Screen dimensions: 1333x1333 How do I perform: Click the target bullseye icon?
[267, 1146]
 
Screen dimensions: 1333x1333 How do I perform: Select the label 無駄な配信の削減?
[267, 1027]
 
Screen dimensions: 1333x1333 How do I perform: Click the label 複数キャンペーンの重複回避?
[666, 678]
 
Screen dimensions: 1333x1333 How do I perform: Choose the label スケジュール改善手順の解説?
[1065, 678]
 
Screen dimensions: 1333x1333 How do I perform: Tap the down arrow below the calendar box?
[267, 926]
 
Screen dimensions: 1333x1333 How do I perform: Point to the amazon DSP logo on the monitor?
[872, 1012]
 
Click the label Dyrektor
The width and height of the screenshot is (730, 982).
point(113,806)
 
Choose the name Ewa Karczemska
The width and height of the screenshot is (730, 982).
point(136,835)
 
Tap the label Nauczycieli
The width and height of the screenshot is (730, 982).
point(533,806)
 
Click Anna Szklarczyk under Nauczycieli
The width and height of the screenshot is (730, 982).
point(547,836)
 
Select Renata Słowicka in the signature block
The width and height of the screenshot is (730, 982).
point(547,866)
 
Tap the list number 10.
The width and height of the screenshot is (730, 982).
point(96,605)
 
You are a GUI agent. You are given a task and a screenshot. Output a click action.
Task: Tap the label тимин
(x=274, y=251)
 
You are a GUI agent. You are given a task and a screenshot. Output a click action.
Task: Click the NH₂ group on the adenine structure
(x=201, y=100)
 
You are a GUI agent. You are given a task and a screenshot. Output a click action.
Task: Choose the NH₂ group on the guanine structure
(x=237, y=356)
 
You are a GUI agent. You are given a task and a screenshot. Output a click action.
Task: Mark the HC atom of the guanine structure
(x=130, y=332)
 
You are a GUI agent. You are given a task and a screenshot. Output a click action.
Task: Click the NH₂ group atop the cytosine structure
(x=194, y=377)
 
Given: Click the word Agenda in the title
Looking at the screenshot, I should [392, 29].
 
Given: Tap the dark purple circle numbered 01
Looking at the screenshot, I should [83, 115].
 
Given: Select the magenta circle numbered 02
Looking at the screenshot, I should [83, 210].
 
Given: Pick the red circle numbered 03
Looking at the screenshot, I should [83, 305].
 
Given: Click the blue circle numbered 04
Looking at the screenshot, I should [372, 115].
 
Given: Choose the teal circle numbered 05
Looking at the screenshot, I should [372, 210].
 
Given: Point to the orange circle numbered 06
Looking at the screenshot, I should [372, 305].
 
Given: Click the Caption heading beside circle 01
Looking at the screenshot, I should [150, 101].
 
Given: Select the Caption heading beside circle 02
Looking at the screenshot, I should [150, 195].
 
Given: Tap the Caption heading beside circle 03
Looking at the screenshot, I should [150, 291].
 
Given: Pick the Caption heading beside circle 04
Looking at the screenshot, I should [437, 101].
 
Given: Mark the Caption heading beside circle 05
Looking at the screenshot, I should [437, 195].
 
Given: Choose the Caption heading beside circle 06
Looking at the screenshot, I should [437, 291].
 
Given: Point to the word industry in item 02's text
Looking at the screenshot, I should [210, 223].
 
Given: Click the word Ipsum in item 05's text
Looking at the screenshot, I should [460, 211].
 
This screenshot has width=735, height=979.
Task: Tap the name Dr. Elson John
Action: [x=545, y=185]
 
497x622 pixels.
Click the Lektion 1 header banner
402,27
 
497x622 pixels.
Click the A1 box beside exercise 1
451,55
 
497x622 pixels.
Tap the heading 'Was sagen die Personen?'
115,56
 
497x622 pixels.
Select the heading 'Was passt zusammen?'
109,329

- - - - -

Exercise description.
Rewrite the rows starting with the line that contains "Given: Click the word Agenda in the title" and going on through the line that contains "Given: Mark the", requests included. Adjust every coordinate in the answers by -130.

The completed task.
Given: Click the word Agenda in the title
Looking at the screenshot, I should [262, -101].
 
Given: Tap the dark purple circle numbered 01
Looking at the screenshot, I should [-47, -15].
 
Given: Select the magenta circle numbered 02
Looking at the screenshot, I should [-47, 80].
 
Given: Pick the red circle numbered 03
Looking at the screenshot, I should [-47, 175].
 
Given: Click the blue circle numbered 04
Looking at the screenshot, I should [242, -15].
 
Given: Choose the teal circle numbered 05
Looking at the screenshot, I should [242, 80].
 
Given: Point to the orange circle numbered 06
Looking at the screenshot, I should [242, 175].
 
Given: Click the Caption heading beside circle 01
Looking at the screenshot, I should [20, -29].
 
Given: Select the Caption heading beside circle 02
Looking at the screenshot, I should [20, 65].
 
Given: Tap the Caption heading beside circle 03
Looking at the screenshot, I should [20, 161].
 
Given: Pick the Caption heading beside circle 04
Looking at the screenshot, I should [307, -29].
 
Given: Mark the Caption heading beside circle 05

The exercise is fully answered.